Pourquoi l’AfD a percé
Le très haut score du parti d’extrême-droite s’explique par la montée d’un sentiment « antisystème », mais aussi par l’héritage ambigu de l’Allemagne de l’Est communiste.

Du jamais vu dans l’histoire de l’Allemagne depuis la seconde guerre mondiale : l’extrême droite est la seconde force politique du pays derrière la CDU. Avec près de 21% des voix, elle rafle 152 sièges au Bundestag, les sociaux-démocrates sont relégués au troisième rang avec 120 sièges, les verts font un score inférieur à 12% et la gauche avec « Die Linke » ressurgit avec 8,8%
On pourra toujours dire que les sondeurs ont eu raison, que l’on savait les sociaux-démocrates en perte de vitesse après trois années médiocres avec Olaf Scholz. Il n’empêche, à Berlin, on vient de tourner une page essentielle. De ce 23 février on retiendra l’érosion des partis historiques, quand bien même le patron de la CDU, Friedrich Merz, fort de ses 208 sièges, sera dans quelques semaines le chancelier d’une « grande coalition » avec les socialistes.
La campagne s’est déroulée sous l’emprise du parti xénophobe et populiste d’Alice Weidel, l’Alternative für Deutschland (AfD) avec un débat permanent sur l’immigration, relancé par trois fois avec des attentats terroristes. Il n’y a pas eu de véritable discussion sur l’identité industrielle et économique du pays, pas d’avantage sur la place de l’Allemagne en Europe. En revanche, le pays a subi de plein fouet les diatribes de l’administration Trump contre les restrictions des libertés. Il a aussi eu une réaction de rejet lorsque la CDU a voté au Bundestag avec l’AfD un texte conjoint sur l’immigration.
A l’est, c’est la poussée exceptionnelle de l’AfD qu’il faut retenir car elle annonce une fragmentation plus forte encore pour les scrutins à venir. La géographie même de cette percée fait « réapparaitre », presqu’à l’identique, les contours de l’ancienne RDA. Le long de la frontière polonaise et tchèque, le score de AfD dépasse souvent les 30%. Dans ces Länder, le parti d’extrême droite confirme un ancrage amorcé depuis des années.

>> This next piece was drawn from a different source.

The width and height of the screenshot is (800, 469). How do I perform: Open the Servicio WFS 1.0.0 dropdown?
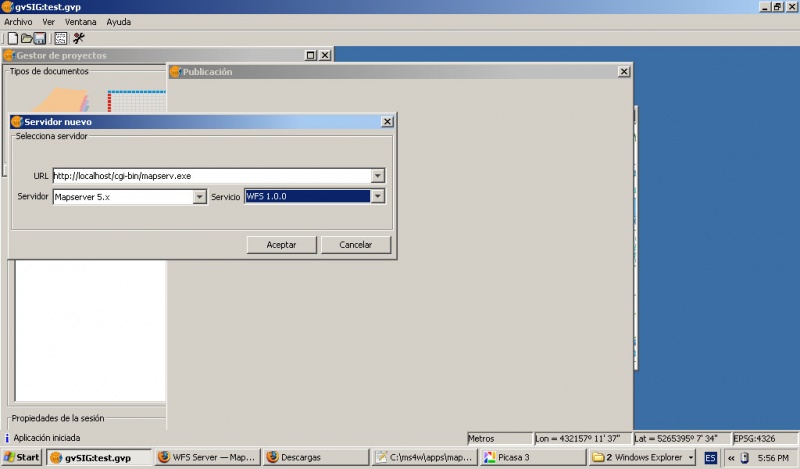point(377,197)
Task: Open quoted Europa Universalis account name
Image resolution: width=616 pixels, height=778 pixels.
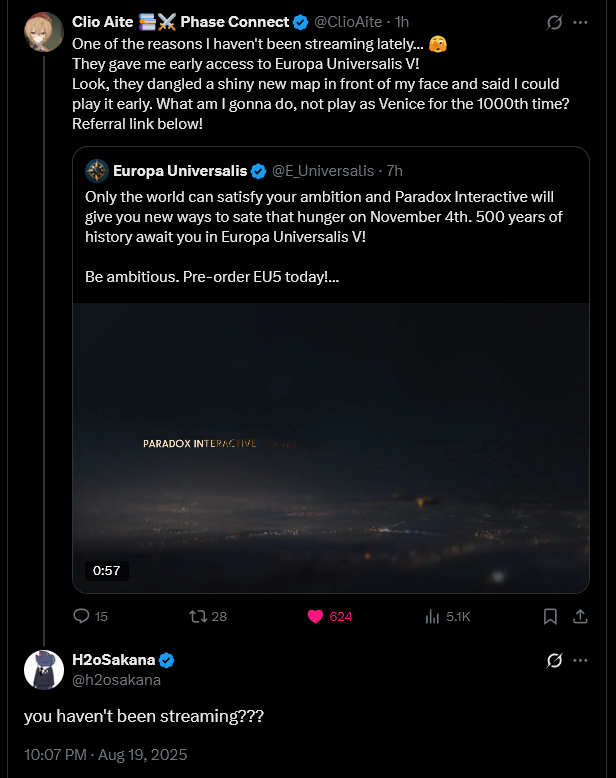Action: click(179, 171)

Soutenue désormais par les bateleurs de Trump, Elon Musk en tête, la formation d’Alice Weidel a labouré depuis dix ans ces terres eurosceptiques où personne n’attend plus rien de Bruxelles. En ex-RDA, on a voté pour le parti anti-guerre en Ukraine, donc pour l’AfD. Il existe toujours une proximité avec la Russie : la diaspora est toujours présente, les Allemands de l’Est savent souvent le russe et gardent une culture pacifiste.
D’est en ouest, l’AfD représente plus que jamais le parti antisystème. « Jusque dans les années 1990-2000, ce sentiment avait trouvé une chambre d’écho à travers Die Linke, le parti de la gauche radicale, issu de l’ancienne formation communiste de RDA. Mais il a perdu massivement ses voix au profit de l’AfD », explique Jeannette Suess, chercheuse au Centre d’étude franco-allemand de l’IFRI. La fermure des usines et le sentiment d’abandon n’éclairent pas tout dans cette région du grand Est qui compte 9 millions d’électeurs (60 millions d’électeurs à l’échelle du pays). Au glissement du vote ouvrier s’est ajouté l’arrivée d’une génération qui ne suit plus les médias traditionnels mais les réseaux sociaux dont l’AfD se sert avec dextérité.
« C’est un phénomène récurrent qui renvoie à l’histoire de la République démocratique, précise Jeannette Suess, on remarque une certaine appétence pour les structures autoritaires, une appréhension vis-à-vis de la démocratie, une carence, également aussi par rapport à l’histoire du national-socialisme. Exemple : les sondages montrent que les élèves de l’Est ne sont pas capables de citer des noms de camps de concentration, ils manquent de connaissance sur l’ampleur de la Shoah ».
A l’échelon fédéral, l’éducation civique est assez développée. Mais tout dépend de sa répercussion au quotidien dans la population. Pendant les quarante ans du régime communiste de RDA, on le sait, le travail de mémoire sur la période nazie a été bâclé ou superficiel. On a vu des fonctionnaires nazis récupérés par la Stasi. C’est le genre d’amnésie historique qui conduit Alice Weigel à nous raconter aujourd’hui qu’Hitler était un communiste.